[Collected data]
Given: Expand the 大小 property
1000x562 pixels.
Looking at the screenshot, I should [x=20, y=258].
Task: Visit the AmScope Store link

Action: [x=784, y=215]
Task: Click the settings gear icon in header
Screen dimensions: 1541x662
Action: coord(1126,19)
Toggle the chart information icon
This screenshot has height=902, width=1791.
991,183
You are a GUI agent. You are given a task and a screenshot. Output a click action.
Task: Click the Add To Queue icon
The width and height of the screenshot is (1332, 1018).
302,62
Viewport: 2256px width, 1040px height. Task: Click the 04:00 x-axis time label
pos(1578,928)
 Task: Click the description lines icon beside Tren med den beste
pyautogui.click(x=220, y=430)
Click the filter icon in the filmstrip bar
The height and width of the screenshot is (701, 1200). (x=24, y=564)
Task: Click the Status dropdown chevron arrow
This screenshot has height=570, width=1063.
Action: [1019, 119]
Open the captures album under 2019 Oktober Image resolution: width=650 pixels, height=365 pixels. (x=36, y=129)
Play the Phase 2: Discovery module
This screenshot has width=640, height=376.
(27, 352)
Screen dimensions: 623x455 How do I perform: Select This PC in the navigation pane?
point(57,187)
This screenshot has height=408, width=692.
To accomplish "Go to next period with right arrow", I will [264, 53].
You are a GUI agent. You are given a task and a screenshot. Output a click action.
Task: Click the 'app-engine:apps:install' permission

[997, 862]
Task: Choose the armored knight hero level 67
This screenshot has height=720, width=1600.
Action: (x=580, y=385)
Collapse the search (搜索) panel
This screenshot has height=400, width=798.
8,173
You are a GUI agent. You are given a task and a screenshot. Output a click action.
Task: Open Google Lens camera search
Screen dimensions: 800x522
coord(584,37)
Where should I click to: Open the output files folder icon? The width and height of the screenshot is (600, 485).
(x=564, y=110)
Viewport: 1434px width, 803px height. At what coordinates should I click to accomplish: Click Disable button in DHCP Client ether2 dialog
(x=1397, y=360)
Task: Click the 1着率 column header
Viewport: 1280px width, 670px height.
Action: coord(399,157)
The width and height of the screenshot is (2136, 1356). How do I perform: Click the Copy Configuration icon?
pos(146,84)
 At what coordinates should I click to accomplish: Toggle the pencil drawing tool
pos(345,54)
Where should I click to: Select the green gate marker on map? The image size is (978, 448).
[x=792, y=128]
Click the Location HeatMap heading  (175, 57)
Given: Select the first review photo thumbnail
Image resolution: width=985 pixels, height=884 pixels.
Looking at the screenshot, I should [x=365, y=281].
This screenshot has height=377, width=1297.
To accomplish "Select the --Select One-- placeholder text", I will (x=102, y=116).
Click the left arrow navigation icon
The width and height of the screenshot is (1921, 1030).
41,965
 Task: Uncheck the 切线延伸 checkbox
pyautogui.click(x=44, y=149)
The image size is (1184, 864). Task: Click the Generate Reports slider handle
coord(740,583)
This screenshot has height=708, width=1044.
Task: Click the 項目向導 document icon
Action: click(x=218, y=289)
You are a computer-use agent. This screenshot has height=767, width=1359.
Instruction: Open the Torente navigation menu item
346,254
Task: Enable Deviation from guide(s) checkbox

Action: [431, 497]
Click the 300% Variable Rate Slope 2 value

- _TASK PROMPT_
Report the number of lines, in the entries above, that contain the word "header", without any other text.

- _TASK OUTPUT_
2